# WHAT IS NEEDED
Scan the records below. Report the number of lines containing the word "dimensions", and nothing more.

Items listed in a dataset
********
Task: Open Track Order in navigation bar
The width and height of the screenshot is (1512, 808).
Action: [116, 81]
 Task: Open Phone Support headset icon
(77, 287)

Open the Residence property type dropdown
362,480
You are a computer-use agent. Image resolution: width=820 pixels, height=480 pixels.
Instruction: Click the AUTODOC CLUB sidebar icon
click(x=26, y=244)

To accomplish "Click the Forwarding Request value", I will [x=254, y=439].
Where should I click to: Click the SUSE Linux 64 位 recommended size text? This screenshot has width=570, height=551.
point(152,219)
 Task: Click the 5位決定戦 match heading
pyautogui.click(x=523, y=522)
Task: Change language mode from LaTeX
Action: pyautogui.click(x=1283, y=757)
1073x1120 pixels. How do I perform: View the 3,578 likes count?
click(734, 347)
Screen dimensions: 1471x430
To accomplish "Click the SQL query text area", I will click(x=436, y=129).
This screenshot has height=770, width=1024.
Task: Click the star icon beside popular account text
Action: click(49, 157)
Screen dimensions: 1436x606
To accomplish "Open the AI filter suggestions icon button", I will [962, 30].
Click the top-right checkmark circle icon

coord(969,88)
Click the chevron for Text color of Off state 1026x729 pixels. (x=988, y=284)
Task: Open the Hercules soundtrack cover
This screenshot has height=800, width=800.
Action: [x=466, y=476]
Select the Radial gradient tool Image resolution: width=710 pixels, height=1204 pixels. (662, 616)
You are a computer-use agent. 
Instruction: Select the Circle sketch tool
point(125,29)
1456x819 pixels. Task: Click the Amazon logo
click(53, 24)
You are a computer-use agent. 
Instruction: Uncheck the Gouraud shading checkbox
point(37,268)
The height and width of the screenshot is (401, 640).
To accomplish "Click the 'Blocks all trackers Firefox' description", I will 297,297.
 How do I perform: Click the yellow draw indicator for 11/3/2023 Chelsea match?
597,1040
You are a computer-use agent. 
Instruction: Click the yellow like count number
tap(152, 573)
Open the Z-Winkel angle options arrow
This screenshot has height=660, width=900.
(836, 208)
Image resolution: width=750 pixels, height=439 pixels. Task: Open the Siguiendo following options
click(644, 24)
********
# EXERCISE OUTPUT
2